- Tasks and exercises:
a - In the text below on how we hear, write out word for word the part starting at "Introduction, how do" and ending at "then be interpreted.".
b - According to the text below on how we hear, what are the tiny bones in the middle ear called?

- Extract to read:
Compiled by Jackie Busuttil, B.Sc. (Hons)
Introduction, how do we hear?
The ear has three sections: the outer ear, the middle ear and the inner ear. When a sound is made, vibrations are set off into the air. These vibrations travel to the ear, down the ear canal to the ear drum. Behind the ear drum is the middle ear, which is an air filled space containing tiny bones called the ossicles. The vibrations travel across these ossicles and into the inner ear, where it reaches the cochlea. The cochlea is a small structure, shell-like in appearance and is filled with fluid and thousands of tiny hair cells, which act like electrical switches. The vibrations cause waves in the fluid which trigger the hair calls to send signals along the auditory nerve to the brain, where sound can then be interpreted.
Damage to any part of the system described above, can result in a hearing loss. Any blockage in the ear canal or middle ear can cause a conductive hearing loss. In this case, hearing can be improved by removing the obstruction.

- Data excerpts:
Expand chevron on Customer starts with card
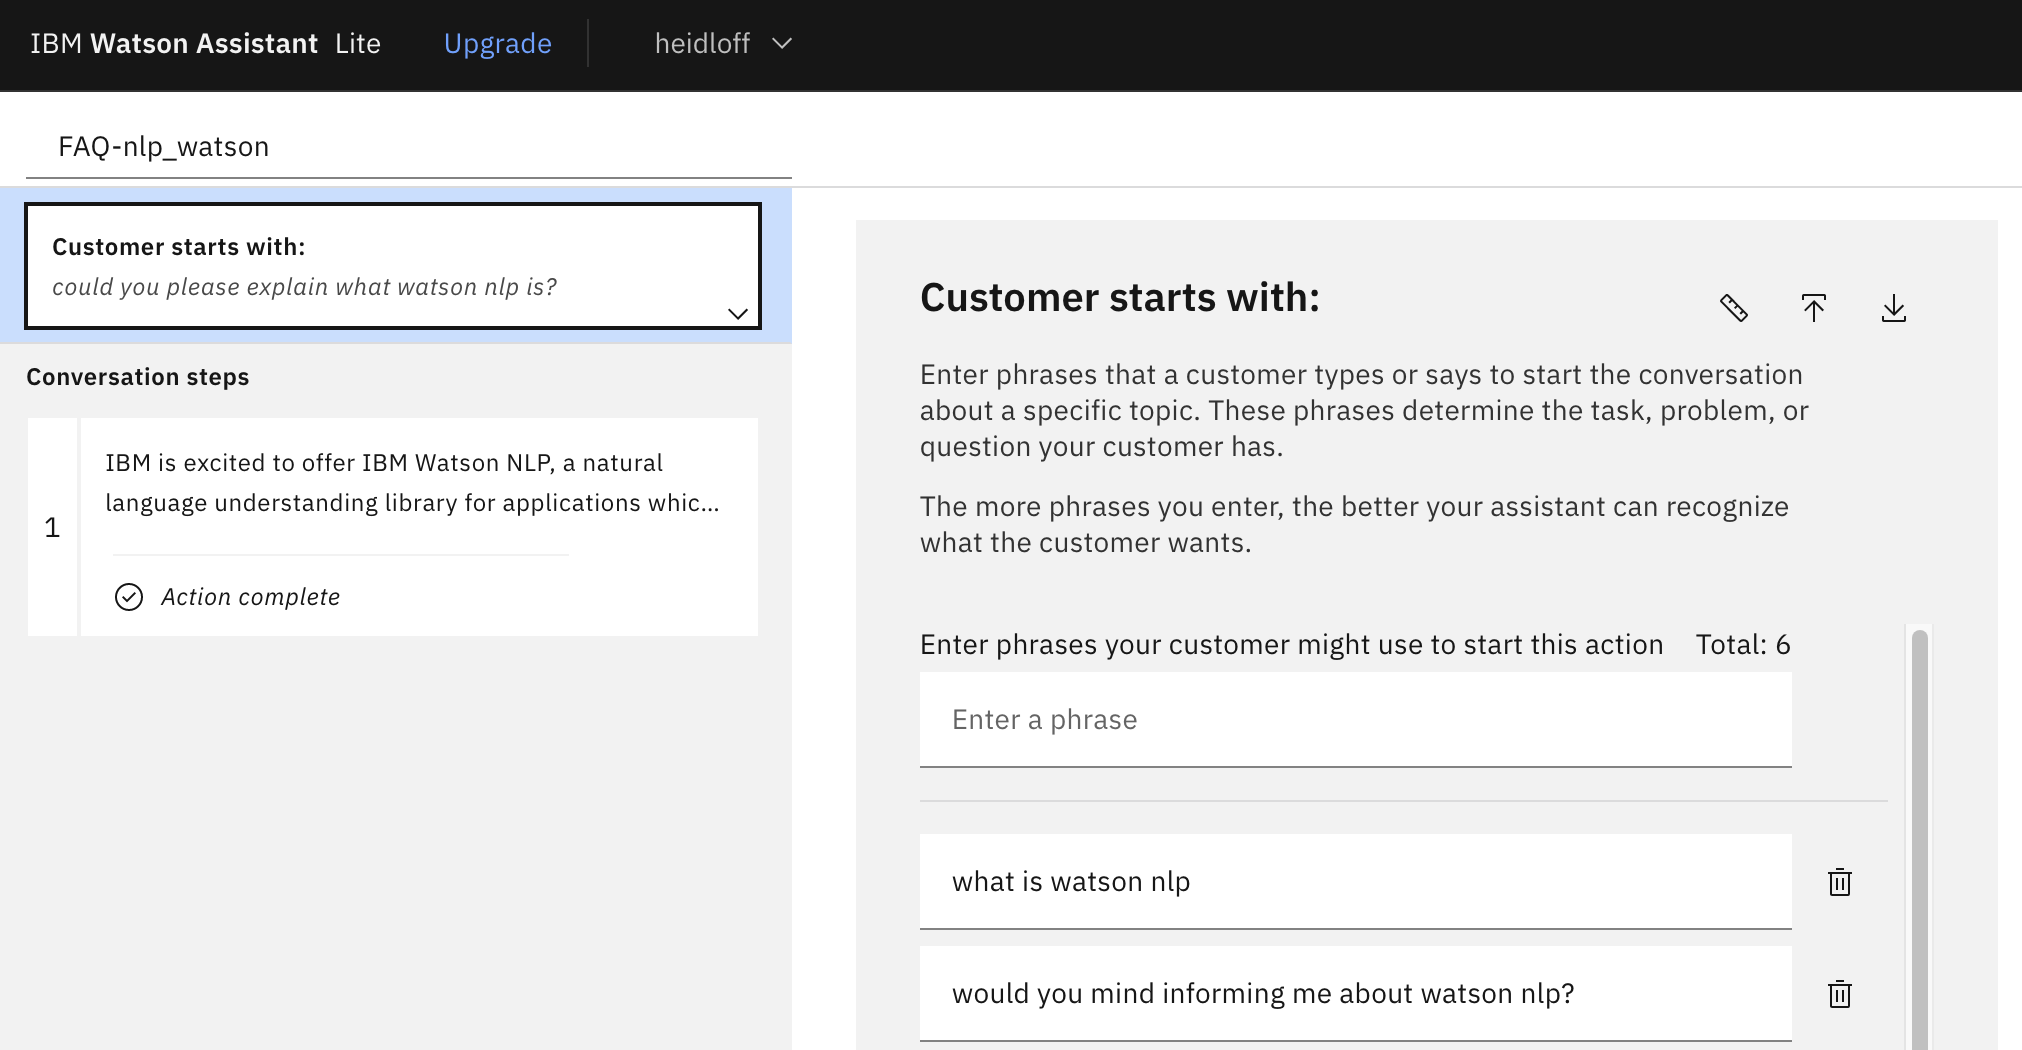The image size is (2022, 1050). (738, 313)
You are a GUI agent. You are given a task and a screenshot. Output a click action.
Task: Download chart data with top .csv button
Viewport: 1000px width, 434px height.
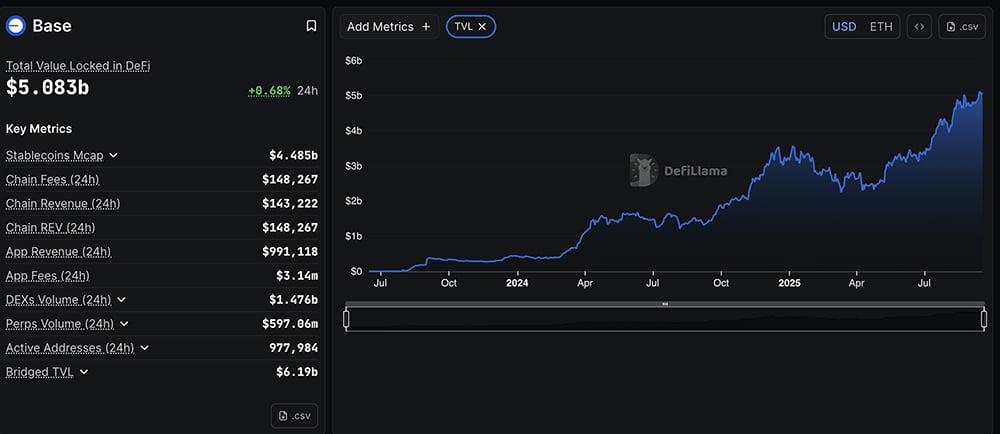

- Responses in order:
a -
Introduction, how do we hear?
The ear has three sections: the outer ear, the middle ear and the inner ear. When a sound is made, vibrations are set off into the air. These vibrations travel to the ear, down the ear canal to the ear drum. Behind the ear drum is the middle ear, which is an air filled space containing tiny bones called the ossicles. The vibrations travel across these ossicles and into the inner ear, where it reaches the cochlea. The cochlea is a small structure, shell-like in appearance and is filled with fluid and thousands of tiny hair cells, which act like electrical switches. The vibrations cause waves in the fluid which trigger the hair calls to send signals along the auditory nerve to the brain, where sound can then be interpreted.

b - The ossicles.